Transcribe, without alteration, the line that includes "Click the Qatar Stars League logo" and each line after it until the records end, omitting all that precede it.

• **Saved entries**:
Segment Open
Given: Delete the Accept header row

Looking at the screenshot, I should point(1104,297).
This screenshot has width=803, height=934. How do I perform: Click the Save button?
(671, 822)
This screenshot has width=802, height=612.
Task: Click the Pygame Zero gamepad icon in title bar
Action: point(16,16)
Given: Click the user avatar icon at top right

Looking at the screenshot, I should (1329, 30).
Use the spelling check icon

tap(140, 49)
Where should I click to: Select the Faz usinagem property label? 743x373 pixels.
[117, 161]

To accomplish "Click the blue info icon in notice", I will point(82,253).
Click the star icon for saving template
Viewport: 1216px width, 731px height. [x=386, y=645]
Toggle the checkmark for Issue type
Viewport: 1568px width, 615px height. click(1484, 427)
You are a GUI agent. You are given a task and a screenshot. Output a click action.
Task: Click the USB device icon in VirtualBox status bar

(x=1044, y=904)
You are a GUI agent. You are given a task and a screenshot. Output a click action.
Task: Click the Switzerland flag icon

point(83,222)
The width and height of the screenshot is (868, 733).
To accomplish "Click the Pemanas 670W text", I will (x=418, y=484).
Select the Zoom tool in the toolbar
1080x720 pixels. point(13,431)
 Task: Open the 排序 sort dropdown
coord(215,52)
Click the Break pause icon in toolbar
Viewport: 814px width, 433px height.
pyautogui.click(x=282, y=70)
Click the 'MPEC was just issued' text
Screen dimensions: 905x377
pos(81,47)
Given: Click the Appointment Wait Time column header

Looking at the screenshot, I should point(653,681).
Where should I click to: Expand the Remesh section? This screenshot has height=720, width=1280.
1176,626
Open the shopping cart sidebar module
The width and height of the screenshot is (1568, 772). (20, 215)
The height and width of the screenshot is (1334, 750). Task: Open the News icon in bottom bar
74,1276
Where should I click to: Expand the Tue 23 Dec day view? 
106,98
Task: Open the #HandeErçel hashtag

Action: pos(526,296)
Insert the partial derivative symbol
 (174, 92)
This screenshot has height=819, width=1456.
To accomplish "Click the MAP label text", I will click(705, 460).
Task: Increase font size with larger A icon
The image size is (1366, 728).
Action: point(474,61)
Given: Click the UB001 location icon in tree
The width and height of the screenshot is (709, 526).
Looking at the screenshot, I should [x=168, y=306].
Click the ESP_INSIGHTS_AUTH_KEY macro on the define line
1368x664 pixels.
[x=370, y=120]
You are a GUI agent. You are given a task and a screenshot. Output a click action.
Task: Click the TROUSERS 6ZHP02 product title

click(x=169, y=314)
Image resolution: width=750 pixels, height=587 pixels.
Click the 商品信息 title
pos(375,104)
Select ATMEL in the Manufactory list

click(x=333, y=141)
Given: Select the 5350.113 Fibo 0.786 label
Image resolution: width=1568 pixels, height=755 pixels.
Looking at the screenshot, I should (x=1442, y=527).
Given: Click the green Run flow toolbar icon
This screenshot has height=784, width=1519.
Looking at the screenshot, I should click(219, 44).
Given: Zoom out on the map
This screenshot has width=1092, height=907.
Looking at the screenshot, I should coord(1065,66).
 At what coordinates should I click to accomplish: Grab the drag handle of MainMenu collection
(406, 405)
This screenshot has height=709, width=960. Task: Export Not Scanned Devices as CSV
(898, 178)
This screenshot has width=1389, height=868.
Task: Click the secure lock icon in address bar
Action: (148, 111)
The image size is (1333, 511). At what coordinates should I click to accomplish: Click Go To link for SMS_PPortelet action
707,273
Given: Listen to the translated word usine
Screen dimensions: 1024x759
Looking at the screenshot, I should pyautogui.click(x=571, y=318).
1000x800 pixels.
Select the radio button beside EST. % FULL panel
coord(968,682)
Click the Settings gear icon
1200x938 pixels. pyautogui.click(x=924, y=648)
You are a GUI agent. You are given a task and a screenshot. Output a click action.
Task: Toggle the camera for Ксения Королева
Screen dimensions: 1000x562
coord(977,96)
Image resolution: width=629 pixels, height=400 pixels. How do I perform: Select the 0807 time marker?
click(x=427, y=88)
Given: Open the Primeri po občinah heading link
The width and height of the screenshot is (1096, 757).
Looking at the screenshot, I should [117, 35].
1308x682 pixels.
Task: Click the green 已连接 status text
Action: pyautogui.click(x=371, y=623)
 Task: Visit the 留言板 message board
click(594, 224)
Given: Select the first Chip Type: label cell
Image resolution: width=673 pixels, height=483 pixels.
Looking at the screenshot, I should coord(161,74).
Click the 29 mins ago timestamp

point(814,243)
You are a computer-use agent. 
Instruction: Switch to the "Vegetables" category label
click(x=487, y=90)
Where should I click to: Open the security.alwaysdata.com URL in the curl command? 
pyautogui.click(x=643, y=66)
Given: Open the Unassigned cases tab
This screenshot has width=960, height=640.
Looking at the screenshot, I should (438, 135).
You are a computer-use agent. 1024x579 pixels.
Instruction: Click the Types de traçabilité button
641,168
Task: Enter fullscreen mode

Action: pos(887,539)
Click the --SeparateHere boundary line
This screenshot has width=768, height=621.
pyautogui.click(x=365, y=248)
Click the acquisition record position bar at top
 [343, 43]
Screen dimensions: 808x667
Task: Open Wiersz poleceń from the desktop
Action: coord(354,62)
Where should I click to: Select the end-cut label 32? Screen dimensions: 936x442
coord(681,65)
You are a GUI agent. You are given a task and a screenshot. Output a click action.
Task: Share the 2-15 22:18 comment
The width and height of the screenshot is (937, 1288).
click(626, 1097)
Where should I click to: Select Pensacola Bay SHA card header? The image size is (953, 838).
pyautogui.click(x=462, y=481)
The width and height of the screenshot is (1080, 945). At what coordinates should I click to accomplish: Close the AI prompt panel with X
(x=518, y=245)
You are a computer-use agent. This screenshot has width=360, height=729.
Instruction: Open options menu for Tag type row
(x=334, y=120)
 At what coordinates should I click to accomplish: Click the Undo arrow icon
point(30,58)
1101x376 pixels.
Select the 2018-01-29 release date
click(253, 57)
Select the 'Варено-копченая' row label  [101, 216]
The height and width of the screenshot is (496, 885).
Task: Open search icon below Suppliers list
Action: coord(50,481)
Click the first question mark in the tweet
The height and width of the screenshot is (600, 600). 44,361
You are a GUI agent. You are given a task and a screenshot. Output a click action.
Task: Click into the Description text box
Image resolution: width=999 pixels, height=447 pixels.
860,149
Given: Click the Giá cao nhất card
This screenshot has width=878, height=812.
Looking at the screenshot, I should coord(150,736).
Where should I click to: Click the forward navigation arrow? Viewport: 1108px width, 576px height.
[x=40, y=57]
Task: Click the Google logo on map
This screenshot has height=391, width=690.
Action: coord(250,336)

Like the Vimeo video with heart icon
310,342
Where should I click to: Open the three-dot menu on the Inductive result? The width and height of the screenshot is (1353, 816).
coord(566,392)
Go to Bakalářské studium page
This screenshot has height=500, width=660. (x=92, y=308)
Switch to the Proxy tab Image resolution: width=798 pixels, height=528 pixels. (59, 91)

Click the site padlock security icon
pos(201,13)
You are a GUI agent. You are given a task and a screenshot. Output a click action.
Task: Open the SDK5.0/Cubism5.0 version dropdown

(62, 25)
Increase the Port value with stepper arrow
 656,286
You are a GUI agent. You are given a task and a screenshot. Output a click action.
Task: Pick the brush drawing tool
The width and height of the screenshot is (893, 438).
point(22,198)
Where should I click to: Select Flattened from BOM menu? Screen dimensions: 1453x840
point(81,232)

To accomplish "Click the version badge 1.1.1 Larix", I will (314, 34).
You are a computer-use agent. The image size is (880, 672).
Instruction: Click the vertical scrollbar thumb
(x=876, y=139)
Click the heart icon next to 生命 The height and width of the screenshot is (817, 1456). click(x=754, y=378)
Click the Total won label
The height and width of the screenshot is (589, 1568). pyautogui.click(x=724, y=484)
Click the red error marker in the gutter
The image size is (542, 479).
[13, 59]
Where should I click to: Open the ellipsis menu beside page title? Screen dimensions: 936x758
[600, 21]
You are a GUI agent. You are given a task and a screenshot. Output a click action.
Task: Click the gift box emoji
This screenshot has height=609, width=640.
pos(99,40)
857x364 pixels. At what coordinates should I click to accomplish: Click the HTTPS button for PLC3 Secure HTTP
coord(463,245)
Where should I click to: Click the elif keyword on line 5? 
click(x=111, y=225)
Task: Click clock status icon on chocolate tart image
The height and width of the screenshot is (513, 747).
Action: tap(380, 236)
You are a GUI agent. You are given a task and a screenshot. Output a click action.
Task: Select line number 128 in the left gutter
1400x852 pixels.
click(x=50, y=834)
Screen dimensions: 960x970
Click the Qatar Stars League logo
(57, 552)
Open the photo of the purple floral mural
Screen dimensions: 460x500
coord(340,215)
Segment Closed
• **REPLY TO THE EXERCISE**:
Click the Qatar Stars League logo
(57, 552)
Open the photo of the purple floral mural
Screen dimensions: 460x500
coord(340,215)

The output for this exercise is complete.